AIM OF THE TASK: Copy the following lines word for word.

-- start RAW RECORDS --

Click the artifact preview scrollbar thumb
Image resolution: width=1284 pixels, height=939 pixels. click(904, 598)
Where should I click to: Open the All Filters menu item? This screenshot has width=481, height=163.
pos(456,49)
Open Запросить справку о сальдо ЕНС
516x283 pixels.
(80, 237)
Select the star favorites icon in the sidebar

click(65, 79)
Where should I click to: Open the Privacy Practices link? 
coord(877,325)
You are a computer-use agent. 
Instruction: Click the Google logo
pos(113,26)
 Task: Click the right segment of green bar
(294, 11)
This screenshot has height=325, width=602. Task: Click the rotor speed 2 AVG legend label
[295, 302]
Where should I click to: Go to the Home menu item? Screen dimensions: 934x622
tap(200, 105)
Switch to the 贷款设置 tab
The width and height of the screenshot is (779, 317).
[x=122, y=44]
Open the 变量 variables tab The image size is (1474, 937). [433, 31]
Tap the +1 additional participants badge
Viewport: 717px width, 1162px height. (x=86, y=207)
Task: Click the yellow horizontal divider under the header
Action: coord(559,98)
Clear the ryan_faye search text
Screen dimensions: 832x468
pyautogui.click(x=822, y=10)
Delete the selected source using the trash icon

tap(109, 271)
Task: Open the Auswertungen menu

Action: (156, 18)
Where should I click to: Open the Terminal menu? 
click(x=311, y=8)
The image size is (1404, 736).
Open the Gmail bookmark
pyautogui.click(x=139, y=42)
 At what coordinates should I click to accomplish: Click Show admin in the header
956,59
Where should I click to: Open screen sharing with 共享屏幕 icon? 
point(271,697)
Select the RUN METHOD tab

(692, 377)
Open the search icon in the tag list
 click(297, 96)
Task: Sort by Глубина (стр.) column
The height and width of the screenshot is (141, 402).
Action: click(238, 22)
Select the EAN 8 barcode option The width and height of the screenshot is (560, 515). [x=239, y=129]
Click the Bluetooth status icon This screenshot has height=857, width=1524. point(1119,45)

-- end RAW RECORDS --

WRITTEN REPLY:
Click the artifact preview scrollbar thumb
Image resolution: width=1284 pixels, height=939 pixels. click(904, 598)
Where should I click to: Open the All Filters menu item? This screenshot has width=481, height=163.
pos(456,49)
Open Запросить справку о сальдо ЕНС
516x283 pixels.
(80, 237)
Select the star favorites icon in the sidebar

click(65, 79)
Where should I click to: Open the Privacy Practices link? 
coord(877,325)
You are a computer-use agent. 
Instruction: Click the Google logo
pos(113,26)
 Task: Click the right segment of green bar
(294, 11)
This screenshot has height=325, width=602. Task: Click the rotor speed 2 AVG legend label
[295, 302]
Where should I click to: Go to the Home menu item? Screen dimensions: 934x622
tap(200, 105)
Switch to the 贷款设置 tab
The width and height of the screenshot is (779, 317).
[x=122, y=44]
Open the 变量 variables tab The image size is (1474, 937). [433, 31]
Tap the +1 additional participants badge
Viewport: 717px width, 1162px height. (x=86, y=207)
Task: Click the yellow horizontal divider under the header
Action: coord(559,98)
Clear the ryan_faye search text
Screen dimensions: 832x468
pyautogui.click(x=822, y=10)
Delete the selected source using the trash icon

tap(109, 271)
Task: Open the Auswertungen menu

Action: (156, 18)
Where should I click to: Open the Terminal menu? 
click(x=311, y=8)
The image size is (1404, 736).
Open the Gmail bookmark
pyautogui.click(x=139, y=42)
 At what coordinates should I click to accomplish: Click Show admin in the header
956,59
Where should I click to: Open screen sharing with 共享屏幕 icon? 
point(271,697)
Select the RUN METHOD tab

(692, 377)
Open the search icon in the tag list
 click(297, 96)
Task: Sort by Глубина (стр.) column
The height and width of the screenshot is (141, 402).
Action: click(238, 22)
Select the EAN 8 barcode option The width and height of the screenshot is (560, 515). [x=239, y=129]
Click the Bluetooth status icon This screenshot has height=857, width=1524. point(1119,45)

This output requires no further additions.